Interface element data
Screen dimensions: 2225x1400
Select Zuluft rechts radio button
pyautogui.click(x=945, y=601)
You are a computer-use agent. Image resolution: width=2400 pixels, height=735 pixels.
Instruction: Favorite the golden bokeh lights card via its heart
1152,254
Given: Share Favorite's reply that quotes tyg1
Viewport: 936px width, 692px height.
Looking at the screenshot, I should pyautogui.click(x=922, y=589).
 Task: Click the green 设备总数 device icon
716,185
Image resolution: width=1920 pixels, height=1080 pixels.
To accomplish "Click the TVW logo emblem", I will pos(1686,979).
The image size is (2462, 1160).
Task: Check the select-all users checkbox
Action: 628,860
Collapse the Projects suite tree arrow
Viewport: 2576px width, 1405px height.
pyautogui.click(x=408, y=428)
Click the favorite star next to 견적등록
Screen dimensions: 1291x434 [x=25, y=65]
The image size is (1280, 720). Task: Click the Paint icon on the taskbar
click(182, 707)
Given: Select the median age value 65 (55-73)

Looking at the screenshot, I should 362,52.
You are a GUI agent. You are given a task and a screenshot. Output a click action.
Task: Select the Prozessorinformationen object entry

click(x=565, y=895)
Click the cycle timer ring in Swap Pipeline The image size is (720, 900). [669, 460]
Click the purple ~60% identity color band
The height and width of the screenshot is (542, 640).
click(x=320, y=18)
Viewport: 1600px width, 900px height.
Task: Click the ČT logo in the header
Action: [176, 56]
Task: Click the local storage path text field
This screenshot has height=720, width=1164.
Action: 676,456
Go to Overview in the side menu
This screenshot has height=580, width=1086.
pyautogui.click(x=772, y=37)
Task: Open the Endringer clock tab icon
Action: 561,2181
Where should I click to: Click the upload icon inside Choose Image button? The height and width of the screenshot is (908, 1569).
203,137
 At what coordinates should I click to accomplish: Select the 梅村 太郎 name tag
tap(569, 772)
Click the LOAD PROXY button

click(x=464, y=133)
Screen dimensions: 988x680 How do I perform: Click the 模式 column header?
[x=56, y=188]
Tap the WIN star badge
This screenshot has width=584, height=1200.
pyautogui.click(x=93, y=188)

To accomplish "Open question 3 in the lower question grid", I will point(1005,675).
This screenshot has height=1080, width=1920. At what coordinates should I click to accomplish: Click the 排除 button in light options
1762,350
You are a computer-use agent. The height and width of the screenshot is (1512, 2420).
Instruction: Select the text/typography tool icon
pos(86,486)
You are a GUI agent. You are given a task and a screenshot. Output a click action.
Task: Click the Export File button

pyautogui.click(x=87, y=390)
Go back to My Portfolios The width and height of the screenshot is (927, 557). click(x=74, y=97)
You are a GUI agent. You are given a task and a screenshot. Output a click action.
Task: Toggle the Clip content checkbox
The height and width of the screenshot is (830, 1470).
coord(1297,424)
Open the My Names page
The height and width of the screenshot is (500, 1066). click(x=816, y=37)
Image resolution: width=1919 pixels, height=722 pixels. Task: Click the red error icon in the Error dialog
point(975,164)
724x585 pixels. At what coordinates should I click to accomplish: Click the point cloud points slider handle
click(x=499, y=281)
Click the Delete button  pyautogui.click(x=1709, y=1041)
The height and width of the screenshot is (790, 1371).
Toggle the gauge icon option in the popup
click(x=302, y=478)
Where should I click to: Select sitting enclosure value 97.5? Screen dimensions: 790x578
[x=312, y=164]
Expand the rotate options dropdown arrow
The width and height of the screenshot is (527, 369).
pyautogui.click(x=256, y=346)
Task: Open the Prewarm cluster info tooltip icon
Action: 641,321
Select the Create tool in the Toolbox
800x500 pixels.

• _What this task involves_:
Rewrite all of the data above, substituting "drop-down" for "dropdown" and leaving everything else unchanged.

• _Exercise solution_:
Screen dimensions: 2225x1400
Select Zuluft rechts radio button
pyautogui.click(x=945, y=601)
You are a computer-use agent. Image resolution: width=2400 pixels, height=735 pixels.
Instruction: Favorite the golden bokeh lights card via its heart
1152,254
Given: Share Favorite's reply that quotes tyg1
Viewport: 936px width, 692px height.
Looking at the screenshot, I should pyautogui.click(x=922, y=589).
 Task: Click the green 设备总数 device icon
716,185
Image resolution: width=1920 pixels, height=1080 pixels.
To accomplish "Click the TVW logo emblem", I will pos(1686,979).
The image size is (2462, 1160).
Task: Check the select-all users checkbox
Action: 628,860
Collapse the Projects suite tree arrow
Viewport: 2576px width, 1405px height.
pyautogui.click(x=408, y=428)
Click the favorite star next to 견적등록
Screen dimensions: 1291x434 [x=25, y=65]
The image size is (1280, 720). Task: Click the Paint icon on the taskbar
click(182, 707)
Given: Select the median age value 65 (55-73)

Looking at the screenshot, I should 362,52.
You are a GUI agent. You are given a task and a screenshot. Output a click action.
Task: Select the Prozessorinformationen object entry

click(x=565, y=895)
Click the cycle timer ring in Swap Pipeline The image size is (720, 900). [669, 460]
Click the purple ~60% identity color band
The height and width of the screenshot is (542, 640).
click(x=320, y=18)
Viewport: 1600px width, 900px height.
Task: Click the ČT logo in the header
Action: [176, 56]
Task: Click the local storage path text field
This screenshot has height=720, width=1164.
Action: 676,456
Go to Overview in the side menu
This screenshot has height=580, width=1086.
pyautogui.click(x=772, y=37)
Task: Open the Endringer clock tab icon
Action: 561,2181
Where should I click to: Click the upload icon inside Choose Image button? The height and width of the screenshot is (908, 1569).
203,137
 At what coordinates should I click to accomplish: Select the 梅村 太郎 name tag
tap(569, 772)
Click the LOAD PROXY button

click(x=464, y=133)
Screen dimensions: 988x680 How do I perform: Click the 模式 column header?
[x=56, y=188]
Tap the WIN star badge
This screenshot has width=584, height=1200.
pyautogui.click(x=93, y=188)

To accomplish "Open question 3 in the lower question grid", I will point(1005,675).
This screenshot has height=1080, width=1920. At what coordinates should I click to accomplish: Click the 排除 button in light options
1762,350
You are a computer-use agent. The height and width of the screenshot is (1512, 2420).
Instruction: Select the text/typography tool icon
pos(86,486)
You are a GUI agent. You are given a task and a screenshot. Output a click action.
Task: Click the Export File button

pyautogui.click(x=87, y=390)
Go back to My Portfolios The width and height of the screenshot is (927, 557). click(x=74, y=97)
You are a GUI agent. You are given a task and a screenshot. Output a click action.
Task: Toggle the Clip content checkbox
The height and width of the screenshot is (830, 1470).
coord(1297,424)
Open the My Names page
The height and width of the screenshot is (500, 1066). click(x=816, y=37)
Image resolution: width=1919 pixels, height=722 pixels. Task: Click the red error icon in the Error dialog
point(975,164)
724x585 pixels. At what coordinates should I click to accomplish: Click the point cloud points slider handle
click(x=499, y=281)
Click the Delete button  pyautogui.click(x=1709, y=1041)
The height and width of the screenshot is (790, 1371).
Toggle the gauge icon option in the popup
click(x=302, y=478)
Where should I click to: Select sitting enclosure value 97.5? Screen dimensions: 790x578
[x=312, y=164]
Expand the rotate options drop-down arrow
The width and height of the screenshot is (527, 369).
pyautogui.click(x=256, y=346)
Task: Open the Prewarm cluster info tooltip icon
Action: 641,321
Select the Create tool in the Toolbox
800x500 pixels.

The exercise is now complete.